In tutorial https://docs.aws.amazon.com/iot/latest/developerguide/iot-ddb-rule.html it's suggested to use time the sample was recorded as partition key instead of device id.
However looking at https://aws.amazon.com/blogs/database/choosing-the-right-dynamodb-partition-key/ it would seem that device id would make more sense: "Use high-cardinality attributes. These are attributes that have distinct values for each item, like emailid, employee_no, customerid, sessionid, orderid, and so on."
It also says: "In most cases, all items with the same partition key are stored together in a collection, which we define as a group of items with the same partition key but different sort keys." so when using timestamp as partition key messages from same device would be split between different collections. Does this have any significance?
I understand that partition key must be unique so in that sense using device id wouldn't work but when combining partition key with sort key this requirement of uniqueness doesn't apply.
You are correct, it would make much more sense using deviceId as partition key, otherwise your stored data is essentially useless.

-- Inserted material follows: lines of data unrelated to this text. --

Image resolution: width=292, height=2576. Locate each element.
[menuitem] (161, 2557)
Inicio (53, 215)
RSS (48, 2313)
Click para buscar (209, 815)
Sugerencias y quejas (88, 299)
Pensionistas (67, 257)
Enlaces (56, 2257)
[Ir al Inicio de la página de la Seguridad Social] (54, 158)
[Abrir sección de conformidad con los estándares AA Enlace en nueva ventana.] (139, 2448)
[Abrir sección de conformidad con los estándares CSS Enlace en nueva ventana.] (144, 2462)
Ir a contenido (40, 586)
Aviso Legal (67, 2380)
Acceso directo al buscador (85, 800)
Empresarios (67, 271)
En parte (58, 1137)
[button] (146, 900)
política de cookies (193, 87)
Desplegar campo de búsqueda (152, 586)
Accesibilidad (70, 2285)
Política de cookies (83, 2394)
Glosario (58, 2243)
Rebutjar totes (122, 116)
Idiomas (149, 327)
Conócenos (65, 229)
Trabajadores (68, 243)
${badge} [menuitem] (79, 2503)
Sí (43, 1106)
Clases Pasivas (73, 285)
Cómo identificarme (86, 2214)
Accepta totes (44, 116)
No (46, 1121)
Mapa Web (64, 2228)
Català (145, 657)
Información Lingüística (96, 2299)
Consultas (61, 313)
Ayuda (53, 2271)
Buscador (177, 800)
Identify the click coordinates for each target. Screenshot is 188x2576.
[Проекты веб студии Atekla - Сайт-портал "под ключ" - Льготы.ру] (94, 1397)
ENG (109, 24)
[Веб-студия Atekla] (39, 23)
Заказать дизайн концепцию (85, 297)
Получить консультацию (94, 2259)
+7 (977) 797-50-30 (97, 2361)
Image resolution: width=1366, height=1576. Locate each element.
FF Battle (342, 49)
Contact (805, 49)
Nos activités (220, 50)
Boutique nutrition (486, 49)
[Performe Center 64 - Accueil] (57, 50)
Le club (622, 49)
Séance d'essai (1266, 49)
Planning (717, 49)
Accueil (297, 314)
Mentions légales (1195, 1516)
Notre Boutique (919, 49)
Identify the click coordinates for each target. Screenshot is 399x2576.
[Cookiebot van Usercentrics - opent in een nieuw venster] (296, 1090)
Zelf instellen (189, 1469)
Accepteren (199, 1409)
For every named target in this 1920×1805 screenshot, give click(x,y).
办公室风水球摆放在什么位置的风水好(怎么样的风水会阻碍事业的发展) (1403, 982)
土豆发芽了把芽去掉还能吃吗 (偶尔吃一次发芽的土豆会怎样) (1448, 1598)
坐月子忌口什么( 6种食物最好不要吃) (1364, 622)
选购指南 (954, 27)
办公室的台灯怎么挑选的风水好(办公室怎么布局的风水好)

Having data grouped by device_id means you can make requests like give me the latest output from a given device, or give me all of the device outputs for the last 30 days.
Using timestamp as the partition key gives you none of that, it can only provide: give me all of the devices who emitted a metric in this second/microsecond or whatever the granularity of the timestamp is.
device_id (PK) | sample_time (SK) | data |
---|---|---|
123 | 2023-01-01T00:00:000Z | device data |
123 | 2023-01-02T00:00:000Z | device data |
123 | 2023-01-03T00:00:000Z | device data |
I would suggest leaving feedback at the bottom of the tutorial, that'll get it to the right team.